### Selected excerpt:
********************

The combination of dwindling secondary supplies, supply cuts from the highest-margin producers, and utilities coming back into the market will create what many experts agree will be a resurgent uranium bull market that could last for several years.
Adding further upward impetus, the Inflation Reduction Act of 2022 provides additional funding for US nuclear projects, including a tax credit for electricity produced at qualified nuclear power facilities.

Next, you have to look at the precariousness of the global uranium supply to really get the full picture.
Kazakhstan — a former Soviet republic and the world’s largest uranium producer via state-owned Kazatomprom — produces roughly 40% of global supply with the bulk of that production going primarily to Russia and China.

Kazatomprom, which is controlled by the Kazakhstan government, has lowered its uranium production guidance for full-year 2025 by 5000 tU (tonnes U3O8), citing uncertainties in sulphuric acid supply.
The Kazakhs also announced a surprise hike in extraction taxes (from 6% to 9%) in their home country.

********************

### Records:

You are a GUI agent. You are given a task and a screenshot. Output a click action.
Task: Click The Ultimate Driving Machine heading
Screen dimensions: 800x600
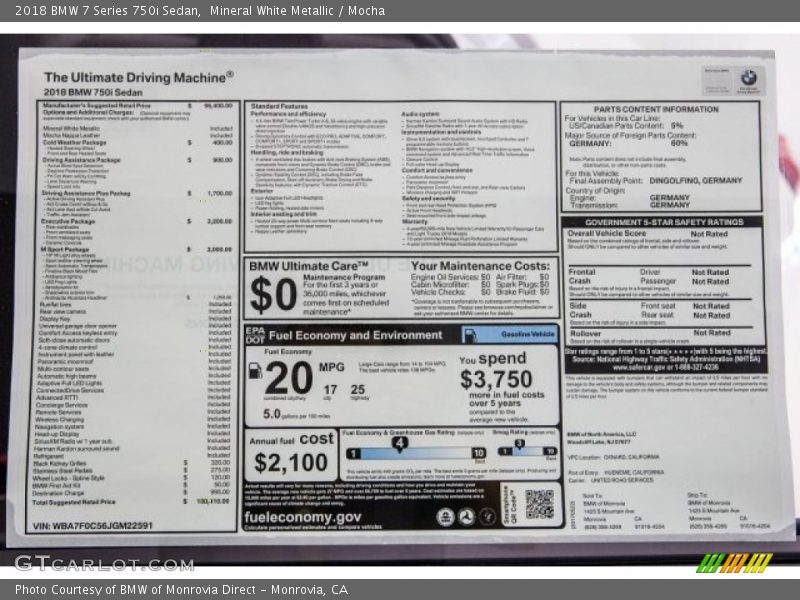pos(138,76)
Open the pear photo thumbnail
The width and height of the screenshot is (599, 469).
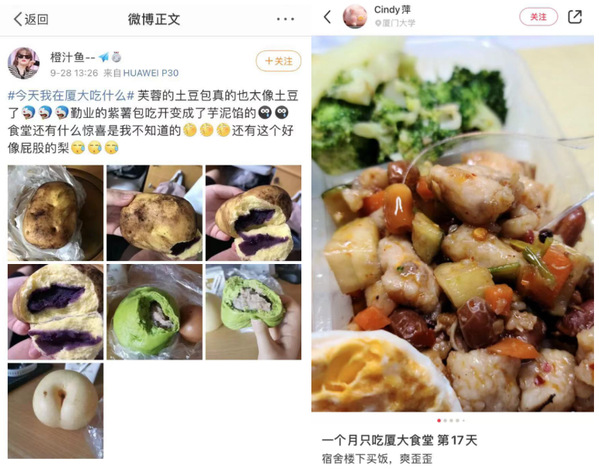click(55, 411)

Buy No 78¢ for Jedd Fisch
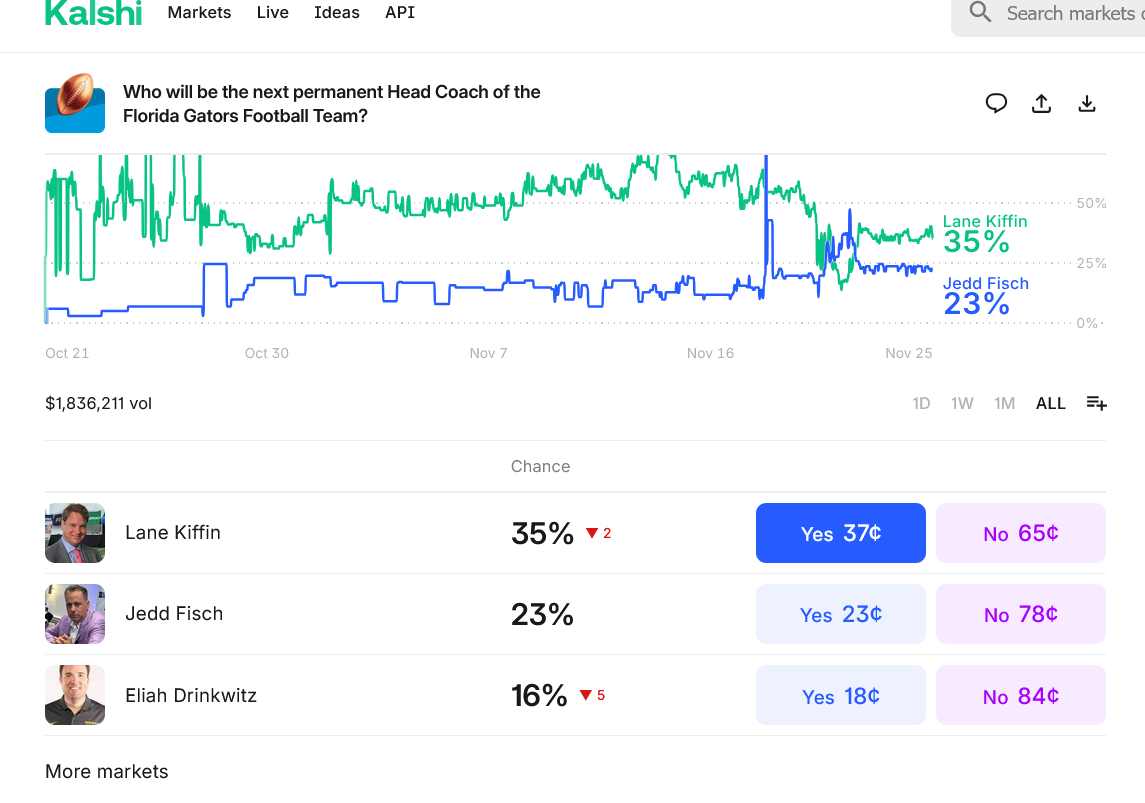[x=1020, y=614]
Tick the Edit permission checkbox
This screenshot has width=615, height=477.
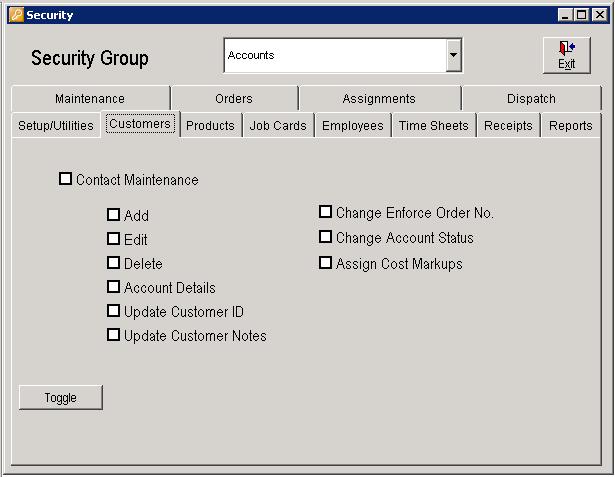pyautogui.click(x=113, y=239)
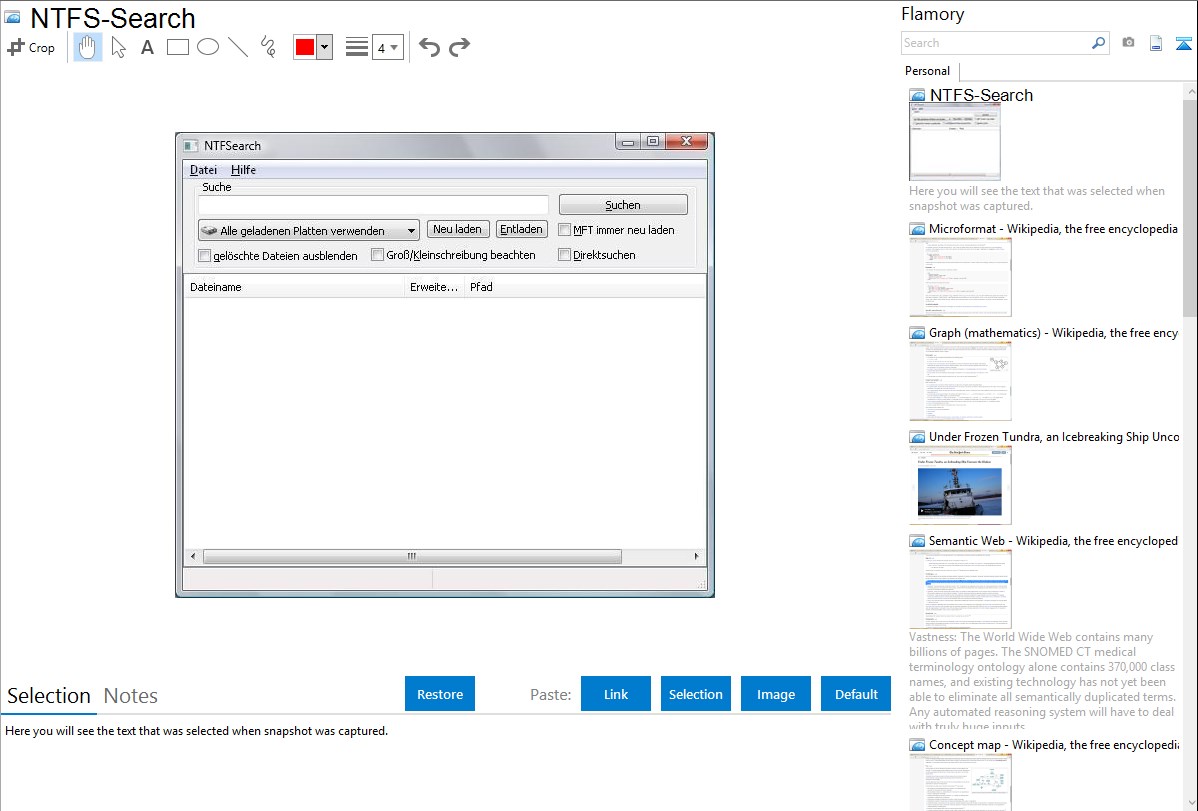The image size is (1198, 811).
Task: Pick the straight line tool
Action: (x=238, y=47)
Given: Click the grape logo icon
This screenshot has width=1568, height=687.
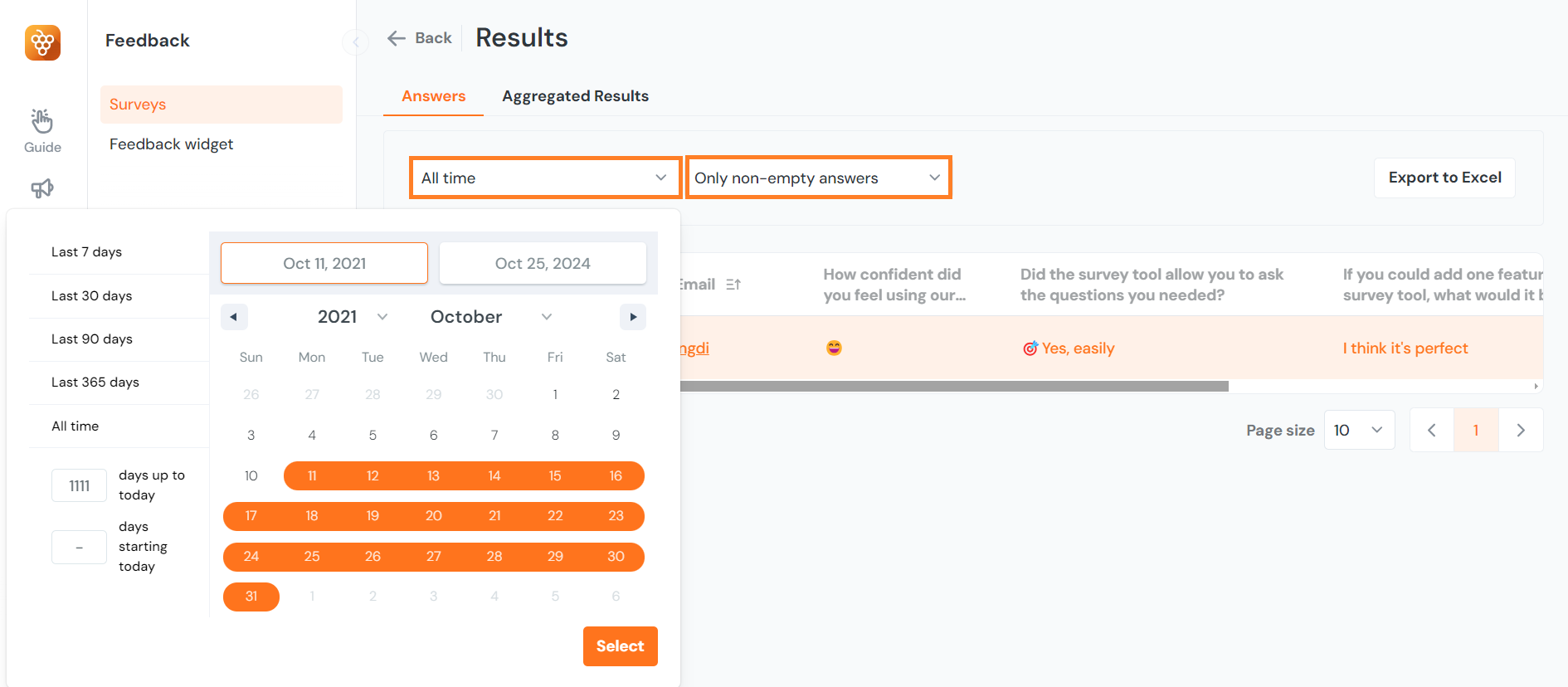Looking at the screenshot, I should coord(42,42).
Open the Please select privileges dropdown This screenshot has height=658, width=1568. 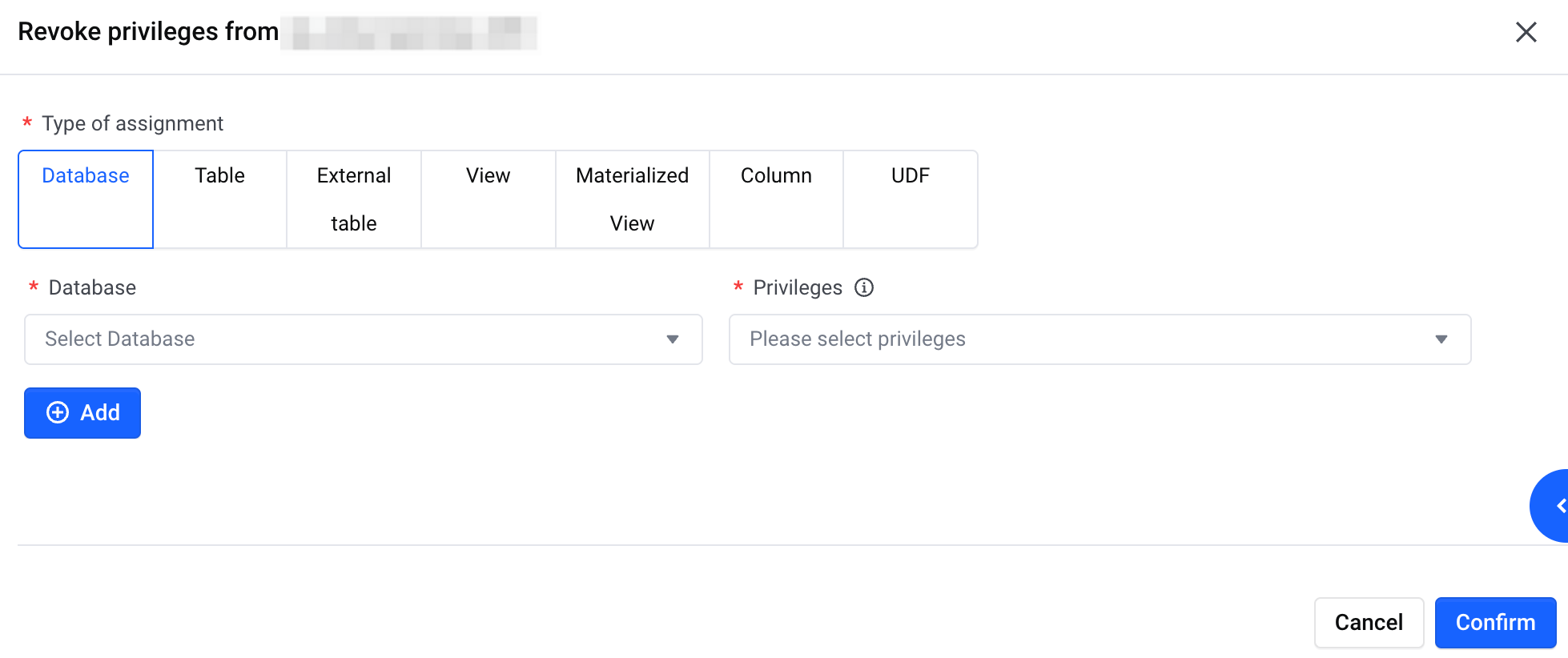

********************

### Description of the task:
Write the next part of the passage on the uranium market, starting after its final sentence. The lines have no role in this exercise.

### Task output:
On top of that, the MET (Mineral Extraction Tax) for uranium will further increase starting in 2026 when a two-tier system goes online, which will take into account production output and spot uranium prices. Producers with large uranium assets in Kazakhstan could potentially end up paying an MET as high as 20%.

BMO Capital says the new tax system will limit future supply growth, which, of course, means an even tighter supply of uranium at a time of escalating global demand.
Industry leader Cameco Corp. (NYSE: CCJ), which owns 40% of the giant Inkai uranium mine in Kazakhstan, had this to say:

“As 40% of the world's uranium supply, any disruption in Kazakhstan could of course be a significant catalyst in the uranium market. If nothing else, it's a reminder for utilities that an over-reliance on any one source of supply is risky. It also reinforces the shift in risk from suppliers to utilities that has occurred in this market.”
And that’s happening now.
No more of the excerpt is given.